____ WORKING DATA

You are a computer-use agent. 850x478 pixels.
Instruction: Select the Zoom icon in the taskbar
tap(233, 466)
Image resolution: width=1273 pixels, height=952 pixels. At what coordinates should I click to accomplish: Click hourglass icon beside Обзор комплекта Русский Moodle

________
____ WORKING DATA

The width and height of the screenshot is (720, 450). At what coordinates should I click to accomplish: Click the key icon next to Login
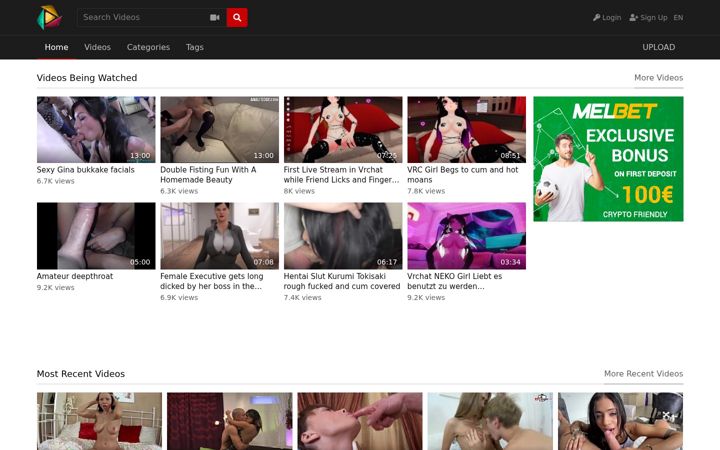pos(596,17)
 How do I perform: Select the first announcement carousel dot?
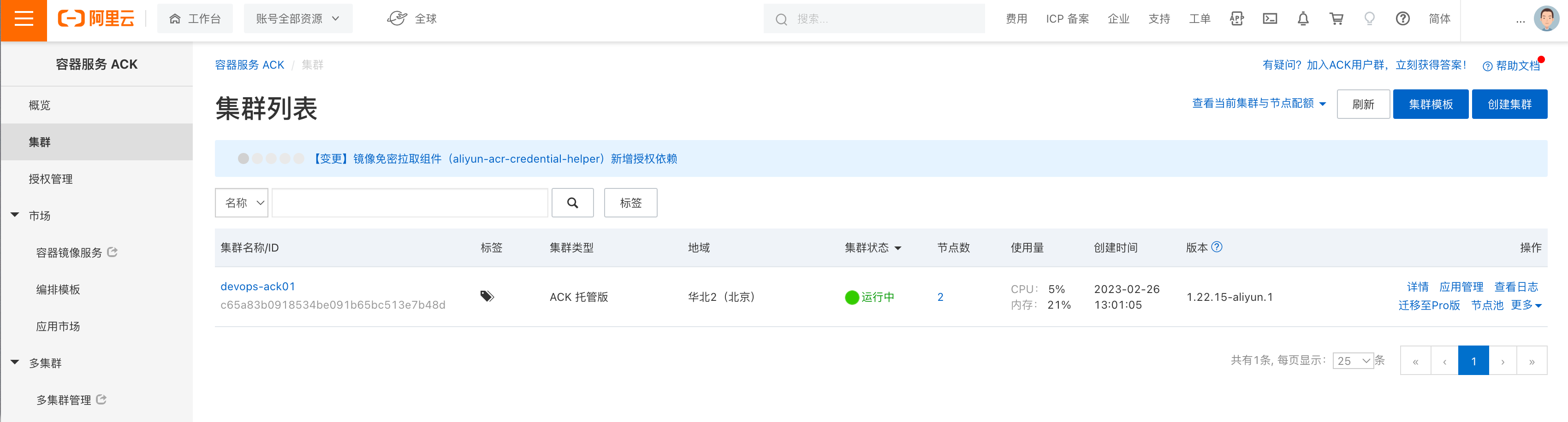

________

◆ **PROBLEM**:
A verbatim transcription is needed of the lines above, starting at the line with "You are a computer-use agent. 850x478 pixels." and ending at the line with "Image resolution: width=1273", both included, and of nothing else.

◆ **ANSWER**:
You are a computer-use agent. 850x478 pixels.
Instruction: Select the Zoom icon in the taskbar
tap(233, 466)
Image resolution: width=1273 pixels, height=952 pixels. At what coordinates should I click to accomplish: Click hourglass icon beside Обзор комплекта Русский Moodle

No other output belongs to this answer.